How Jewish do you sound? Learning the lingo as you learn the ropes

I promised a full-length review of Becoming Frum: How Newcomers Learn the Language and Culture of Orthodox Judaism by Sarah Bunin Benor (Rutger’s University Press 2012)  a while back, but I (embarrassing to admit!) lost the book before I completed it! (Yes, I feel guilty.)

becoming frum

Becoming Frum, recent winner of the Rohr Prize

Thank G-d, the book re-emerged from the piles on my desk recently, and I finally completed it over the weekend, allowing me to at long-last fulfill my promise to review this book, which recently won the 2013 Sami Rohr Choice Award for Jewish Literature

I first became acquainted with the work of Sarah Bunin Benor when she looked for volunteers to complete an online survey of language use among Jewish Americans several years back. When Becoming Frum came out a year ago, I was even more interested, partly because of my sociolinguistics coursework as part of my graduate-level anthropology program, partly because of my own status as a “BT” (someone who “returned” to Orthodox Jewish observance as an adult).

Becoming Frum draws on Benor’s extensive research among both “black hat” and “modern” Orthodox communities. She focused on how new members of those communities integrate into them from a linguistic standpoint. “Frum” — for those unfamiliar with the term — is a Yiddish word which originally meant “sensitive,” but which has over the years come to indicate whether someone is religious according to an Orthodox standard. Officially, one becomes a member of this group by keeping the laws of the Sabbath, eating according to laws of kashrut, and accepting the belief that the Torah is true and its commandments are binding.

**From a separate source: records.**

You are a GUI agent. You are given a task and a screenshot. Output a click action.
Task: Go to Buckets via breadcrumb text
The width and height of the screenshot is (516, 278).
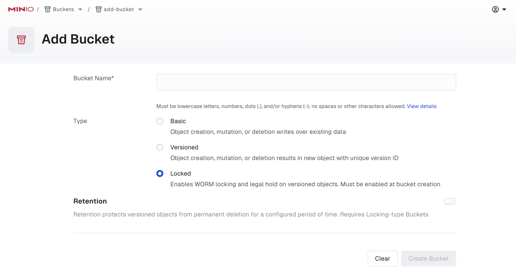point(63,9)
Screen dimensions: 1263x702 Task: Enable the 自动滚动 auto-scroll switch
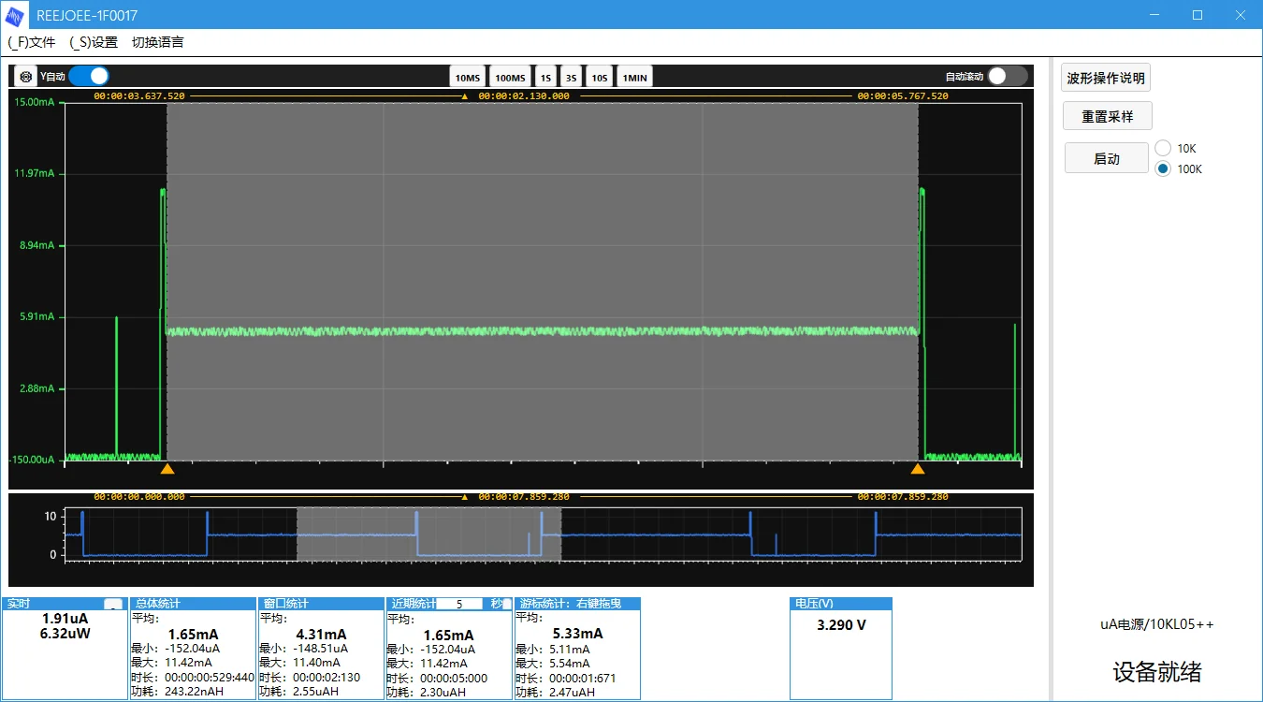1008,76
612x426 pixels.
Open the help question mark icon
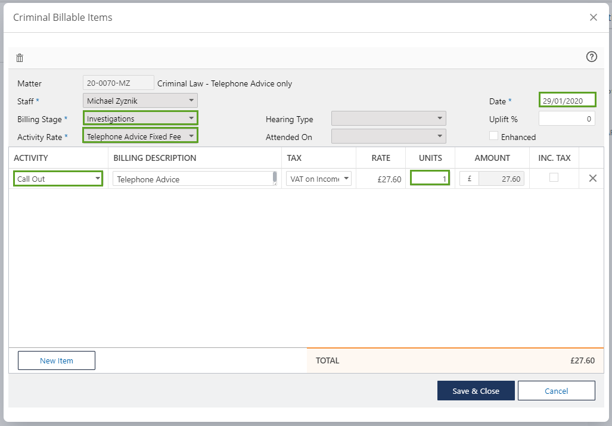click(x=591, y=57)
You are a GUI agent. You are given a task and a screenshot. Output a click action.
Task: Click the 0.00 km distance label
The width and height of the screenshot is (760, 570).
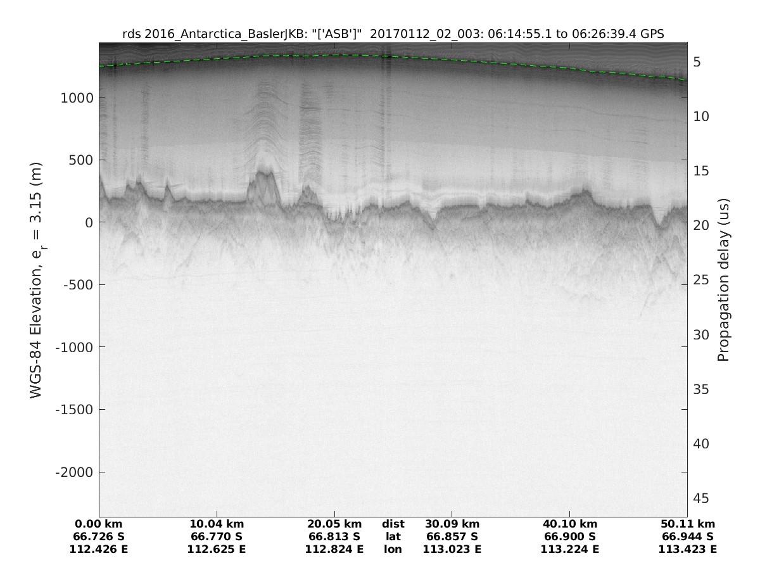(99, 524)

However, Benor’s work indicates that language use is a major indicator for people about their place within this community. Jewish consciously and unconsciously use it to show which subgroup they belong to and how recently they became frum. Learning which Hebrew or Yiddish words to adopt, which English words to avoid, favoring different pronunciation of different words, and the acceptance of certain syntactic structures seems superficial when compared to learning about essential Jewish philosophy and texts, but these are powerful signals of group membership. Also, Benor found evidence of BT influence on the FFB (“Frum From Birth”) community’s language use, and signs that while most BT’s strive to sound as “frum” as possible, others resist doing so for a variety of reasons.

Becoming Frum is written in an academic language format, but it’s not such hard-going that it is unintelligible to lay people who have little background in linguistics, sociology, or anthropology. For example, certain phenomena Benor documents, including the informal lessons newcomers receive at the hands of children and the (sometimes unintentional, sometimes intentional) shaming of newcomers’ linguistic mistakes, have implications for kiruv professionals and therapists working within the Jewish community.

As a side note, Benor worked also on the amazing Jewish English Lexicon, a online dictionary of common terms used by Jewish Americans. You can check out that site here.

(And just for disclosure, I did receive a free copy of the book, but made it clear that this was not a guarantee of a positive review of the book.)